Inspirados pelo ato, dois ambientalistas jogaram purê de batata em uma pintura de Monet que está em exposição no Museu Barberini, em Potsdam, na Alemanha. E citaram a fala do ato anterior: “O que vale mais, a arte ou a vida?”.
O grande escultor Alberto Giacometti dizia que, num incêndio, entre salvar um quadro de Rembrandt e um gato preto, ele preferia salvar o gato preto. O que ele queria dizer é muito simples: a vida é mais importante que a arte. Inclusive, porque a vida é a fonte da arte.
Só que a arte e a vida não são concorrentes. O contraponto feito por Giacometti é uma exaltação poética da vida. Não é assim que pensam os militantes: a arte para eles é um instrumento de retórica política. A arte ali é um pretexto.
Os atos contra obras de arte em museus não são fatos isolados, eles representam não só uma tendência, como também uma mentalidade destrutiva que tem por alvo os bens simbólicos do passado. O vandalismo contra pinturas, a censura a filmes e livros do passado, a destruição e remoção de estátuas de logradouros públicos, tudo mostra uma tendência destrutiva com raízes psicológicas profundas.
Mircea Eliade diz que o homem, faça o que fizer, é um herdeiro. Por mais que o indivíduo moderno seja dessacralizado, e até mesmo rejeite inteiramente a religião, termina adotando comportamentos e práticas religiosas, mesmo que desfigurados até a caricatura.
Um dos fundamentos da religiosidade é a crença no fim do mundo, a chamada escatologia, e numa era posterior de abundância e beatitude.
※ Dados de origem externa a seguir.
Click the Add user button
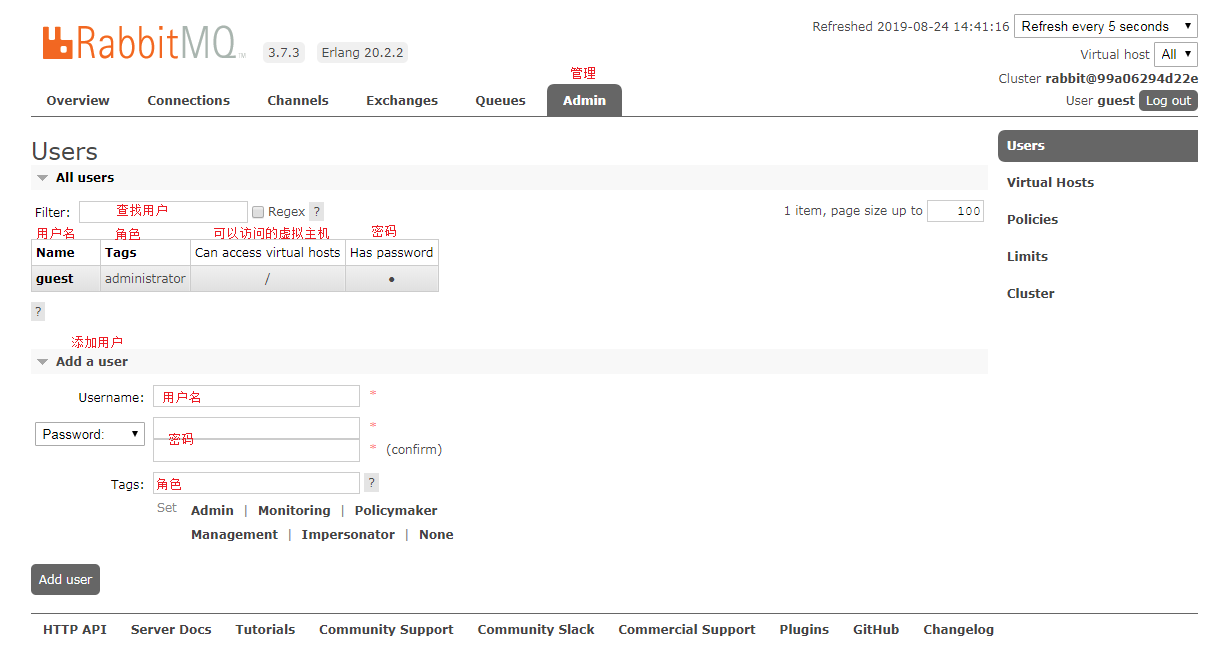Viewport: 1230px width, 645px height. point(65,579)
As ideologias modernas, especialmente o nazismo e o comunismo, estão cheios de elementos escatológicos que têm origem, em última instância, no cristianismo. Como diz Norma Cohn: “A batalha final e decisiva dos eleitos (sejam eles da ‘raça ariana’ ou ‘proletariado’) contra as hostes do mal (sejam eles os judeus ou a ‘burguesia’) (…) resultam num ‘mundo purificado’, no qual a história irá encontrar sua consumação.”
Também o ambientalismo, transformado em ideologia, tem elementos escatológicos, e não é à toa sua proximidade com o marxismo atual. Toda a argumentação dos militantes ambientalistas se referem a um fim do mundo e à continuidade da humanidade frente ao apocalipse climático. Ao pretender salvar o mundo para as próximas gerações, eles arrogam para si, primeiro, o poder de previsão, e depois, o próprio sentido da história do homem no mundo, o que, evidentemente, eles não têm como prever nem como controlar.
Tal mentalidade leva a reações destrutivas, de mudança radical do rumo da história, de superação do passado. Só que o passado não é facilmente superado, como demonstrou Eliade, pois está profundamente entranhado na psique humana.
Sobre isso, Chesterton tem contribuição fundamental. No livro O que há de errado com o mundo, ele diz: “O futuro é o refúgio onde nos escondemos da competição feroz de nossos antepassados. Posso moldar o futuro tão estreito quanto eu mesmo. Já o passado tem por obrigação ser tão turbulento quanto a humanidade.”
Ao voltar-se contra os símbolos da arte do passado, os ativistas tentam exorcizar a força, que pode ser até mesmo opressora, dos antepassados, e moldar um futuro à imagem da sua própria pequenez.